Complement C3 deficiency alleviates alkylation-induced retinal degeneration in mice

BACKGROUND: It has been found that the extensive use of anticancer drugs containing DNA-alkylating agents not only target cancer cells but also cause retinal inflammation through toxic intermediates. Complement C3 (C3) is a core component of the complement activation pathway, and dysregulation of the complement pathway is involved in several retinal degenerative diseases. However, whether C3 plays a critical role in alkylation-induced retinal degeneration is unclear. METHODS: Following treatment with the alkylating agent methyl methane sulfonate (MMS), the C3 mRNA and protein level was measured, DNA damage and photoreceptor cell death were assessed in both wild-type (WT) C57BL/6J and C3 knockout (KO) mice.
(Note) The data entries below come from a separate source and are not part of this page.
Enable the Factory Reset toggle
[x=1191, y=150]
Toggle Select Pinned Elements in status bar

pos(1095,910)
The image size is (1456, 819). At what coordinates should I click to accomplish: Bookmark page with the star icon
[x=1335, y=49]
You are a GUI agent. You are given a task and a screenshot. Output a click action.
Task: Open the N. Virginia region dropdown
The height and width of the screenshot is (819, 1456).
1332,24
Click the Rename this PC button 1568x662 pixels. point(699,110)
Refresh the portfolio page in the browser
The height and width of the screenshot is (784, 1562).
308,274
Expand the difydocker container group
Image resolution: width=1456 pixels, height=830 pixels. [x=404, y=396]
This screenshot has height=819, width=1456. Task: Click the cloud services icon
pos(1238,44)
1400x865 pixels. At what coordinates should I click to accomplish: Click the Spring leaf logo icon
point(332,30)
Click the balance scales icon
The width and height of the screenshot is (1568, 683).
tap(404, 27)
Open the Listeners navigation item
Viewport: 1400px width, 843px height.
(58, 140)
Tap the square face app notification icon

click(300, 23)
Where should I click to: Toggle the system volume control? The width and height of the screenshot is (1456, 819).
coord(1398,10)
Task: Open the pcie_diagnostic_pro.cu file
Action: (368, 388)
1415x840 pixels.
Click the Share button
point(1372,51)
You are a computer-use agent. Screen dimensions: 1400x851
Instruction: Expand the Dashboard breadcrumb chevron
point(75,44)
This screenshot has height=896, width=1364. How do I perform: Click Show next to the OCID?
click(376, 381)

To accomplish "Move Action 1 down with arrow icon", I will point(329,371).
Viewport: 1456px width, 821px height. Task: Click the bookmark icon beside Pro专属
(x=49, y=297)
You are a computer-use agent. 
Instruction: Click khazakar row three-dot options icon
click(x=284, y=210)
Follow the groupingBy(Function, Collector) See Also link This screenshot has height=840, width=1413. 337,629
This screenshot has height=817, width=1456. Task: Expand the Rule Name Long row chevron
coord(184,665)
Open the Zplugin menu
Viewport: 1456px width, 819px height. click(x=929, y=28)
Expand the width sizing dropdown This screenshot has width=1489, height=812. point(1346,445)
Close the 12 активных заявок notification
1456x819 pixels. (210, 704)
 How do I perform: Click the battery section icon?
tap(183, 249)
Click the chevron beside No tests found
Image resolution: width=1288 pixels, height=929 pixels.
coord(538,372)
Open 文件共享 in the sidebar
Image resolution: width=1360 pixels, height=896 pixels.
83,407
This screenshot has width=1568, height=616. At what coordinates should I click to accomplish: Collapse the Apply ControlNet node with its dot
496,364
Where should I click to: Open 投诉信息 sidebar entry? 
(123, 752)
RESULTS: We determined that complement pathway is activated following MMS treatment, and C3 knockout (KO) increased the rate of photoreceptor cell survival and preserved visual function. The mRNA levels of nuclear erythroid-related factor 2 (Nrf2) and related genes were higher after MMS application in C3 KO mice. CONCLUSION: In summary, our study found that C3 KO promotes photoreceptor cell survival and activates the Nrf2 signaling pathway in the context of alkylation-induced retinal degeneration. SUPPLEMENTARY INFORMATION: The online version contains supplementary material available at 10.1186/s40662-022-00292-4.